- **WHAT THIS TASK INVOLVES**: Reproduce the material below only from the line with "This screenshot has width=1320, height=1220." to the line with "Task: Open the", both included, keeping each line exact and dropping the pictures.

- **DATASET EXCERPTS**:
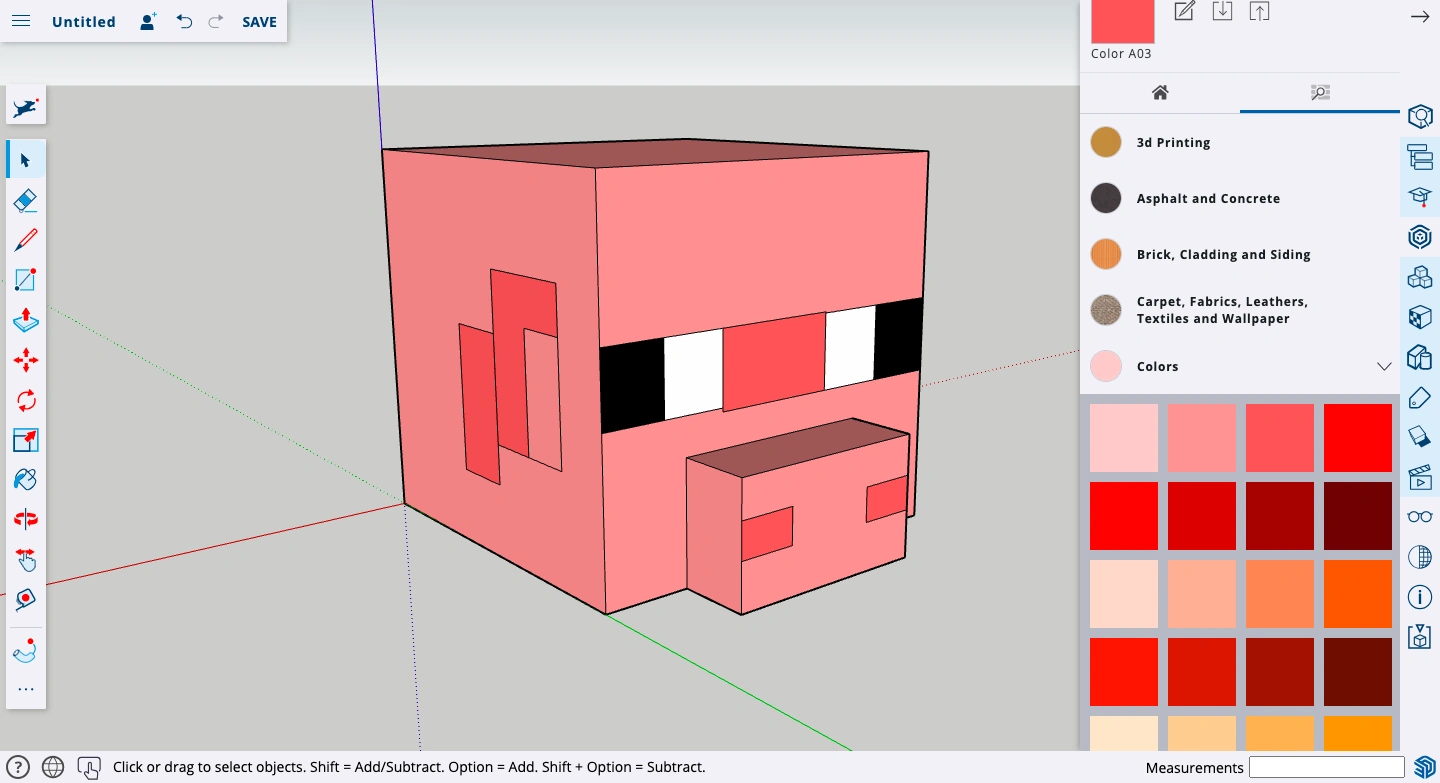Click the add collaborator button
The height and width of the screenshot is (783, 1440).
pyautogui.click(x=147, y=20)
...
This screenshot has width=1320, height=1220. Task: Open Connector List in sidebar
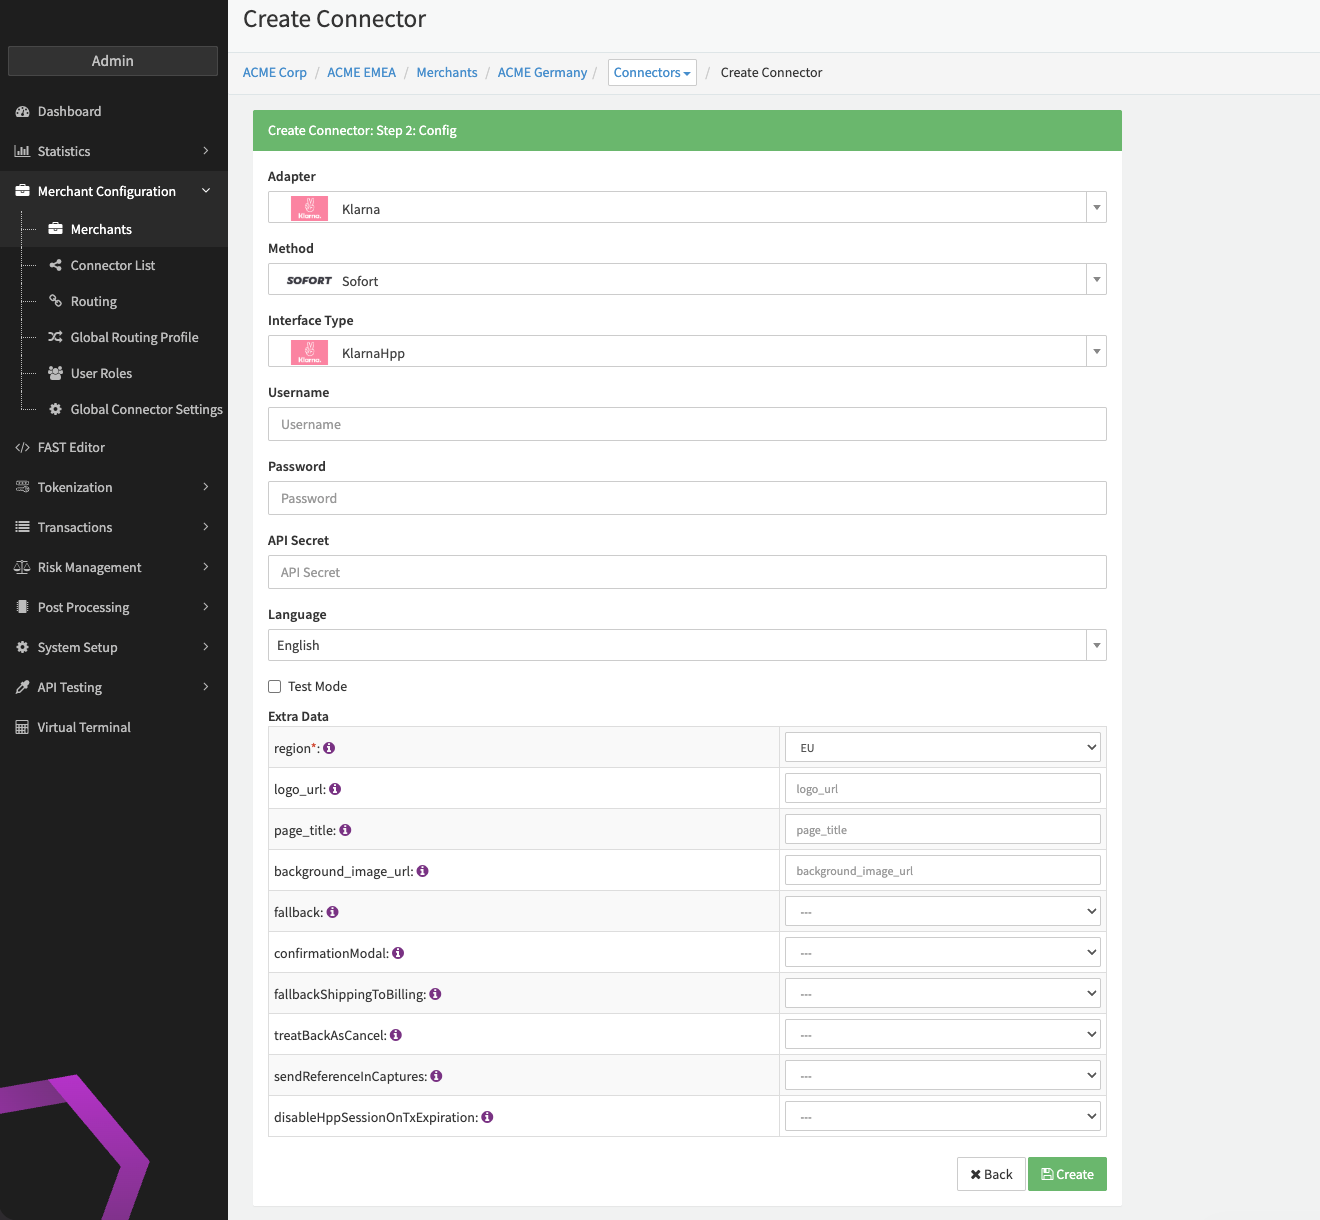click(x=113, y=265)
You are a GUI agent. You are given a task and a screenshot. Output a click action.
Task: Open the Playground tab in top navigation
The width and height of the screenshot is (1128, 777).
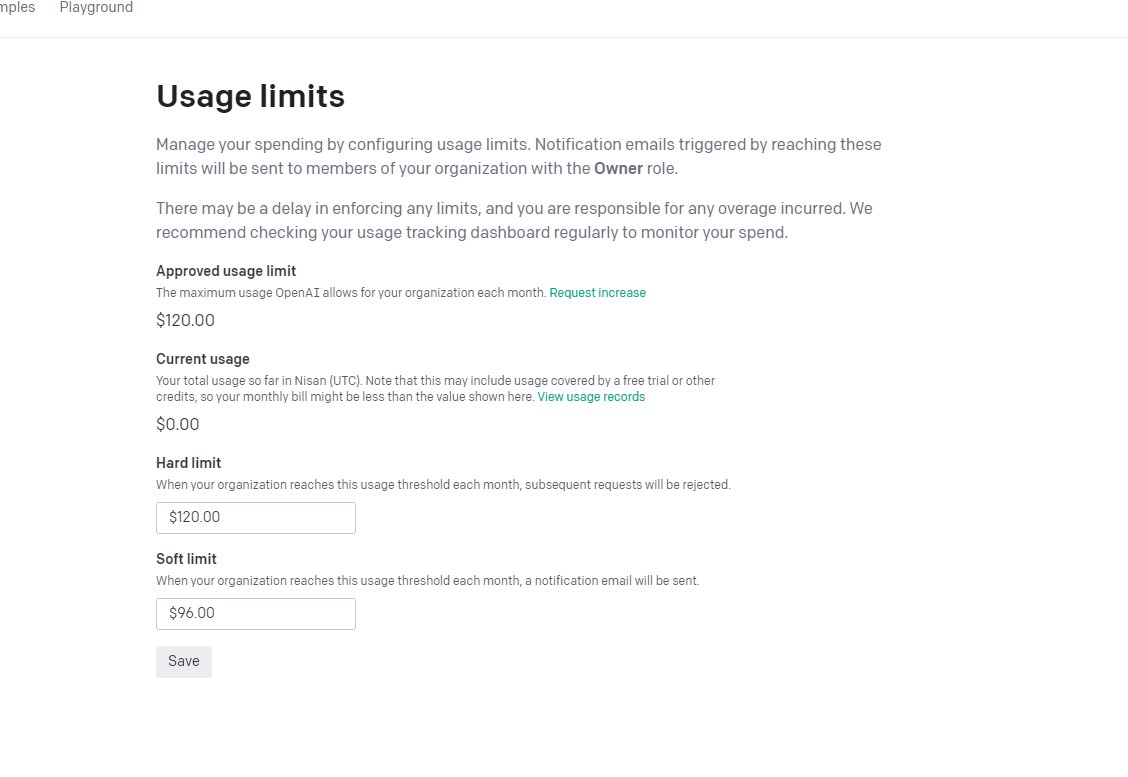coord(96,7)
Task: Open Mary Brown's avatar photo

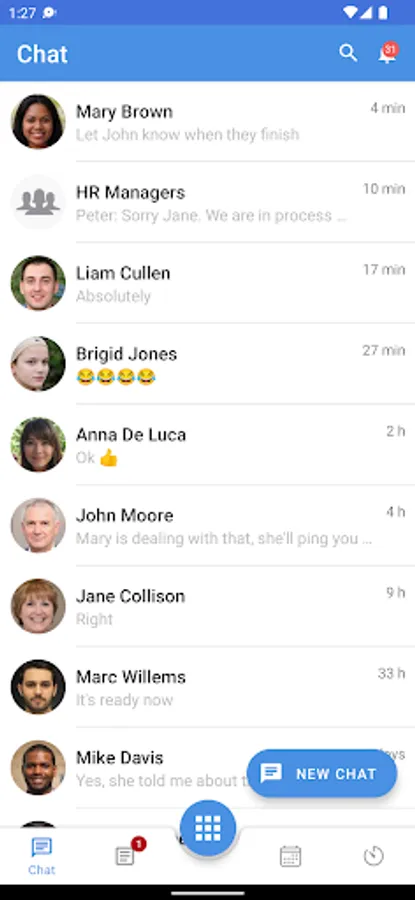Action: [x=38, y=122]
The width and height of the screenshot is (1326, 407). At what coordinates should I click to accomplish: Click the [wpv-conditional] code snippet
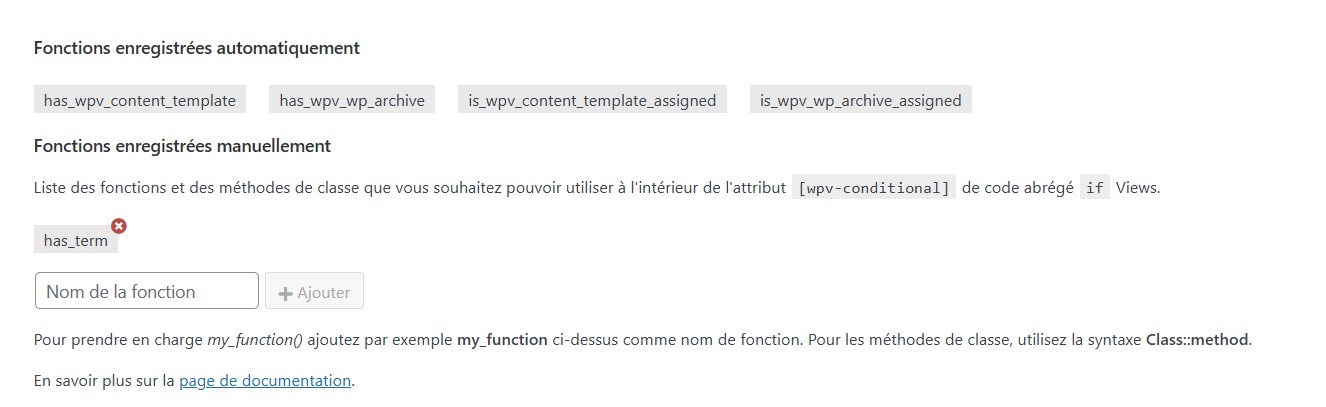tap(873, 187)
* * *
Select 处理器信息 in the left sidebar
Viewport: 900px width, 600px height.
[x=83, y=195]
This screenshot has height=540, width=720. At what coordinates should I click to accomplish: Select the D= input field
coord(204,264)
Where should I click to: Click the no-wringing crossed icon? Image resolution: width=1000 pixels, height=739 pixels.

- **RESULT OF THE EXERCISE**:
This screenshot has width=1320, height=1220. Task: Open Connector List in sidebar
click(x=113, y=265)
You are a GUI agent. You are given a task and a screenshot. Output a click action.
Task: Open the Playground tab in top navigation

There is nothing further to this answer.